Show Report
Watanabe has built a firm reputation for producing cleverly cut women's suits with carefully considered design details.
A pixelised monochrome print adorning a folded square invitation gave an indication to one (or possibly two) of Junya Watanabe's lines of thought for Spring/Summer. Although his audience had to wait a short while for the prints and squares to appear in a collection that was book-ended by sharp suiting. Watanabe has built a firm reputation for producing cleverly cut women's suits with carefully considered design details. This season, he fused men's and women's styles, opening with high-shine blue grey, silver and gunmetal fabrics and closing with black, on white-faced girls whose heads were bound in fabric. Blazers incorporated an hourglass silhouette or were pulled together with a gentleman's chain fastening; trousers were slim line worn with flat, lace-up shoes.
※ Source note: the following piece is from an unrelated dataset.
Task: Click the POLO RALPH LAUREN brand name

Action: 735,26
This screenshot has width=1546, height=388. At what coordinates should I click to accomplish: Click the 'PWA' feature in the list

Watanabe certainly understands the value in a shortened sleeve (bracelet length) and hemlines that graze the ankle-line - an approach his former mentor Rei Kawakubo has been promoting throughout her career. He also understands that whilst his women doesn't want overtly sexy, nor does she crave full-on masculinity. Less is certainly more. Here, his details were supremely subtle - a suited model turning to reveal a keyhole back. Shirts were quickly introduced - a variety of black and white options with distinctly feminine touches. Fluid, softer shapes, front seams that mimicked the female form, and longer lengths which occasionally meant they could be worn as dresses with thick jersey leggings. Fabric puckered at the breast or around the neckline and collars were rounded. Watanabe then launched into black and white fabric combinations -small and large dogtooth checks and checkerboard patchwork- and an array of striking prints including circle and squares, one reminiscent of DNA and hand-drawn squares. The patchwork checks -cotton or jersey, sometimes black PVC- seemed to be a progression of his patchwork football-like bags created for Autumn/Winter '09. This section saw the introduction of dresses including mini shifts, a paneled, four-tier design with soft draping, ruffle and asymmetric hems. Cohesive, rigorous and modern, Watanabe offered a collection that will no doubt enrich his relationships with the press, buyers and that Watanabe woman.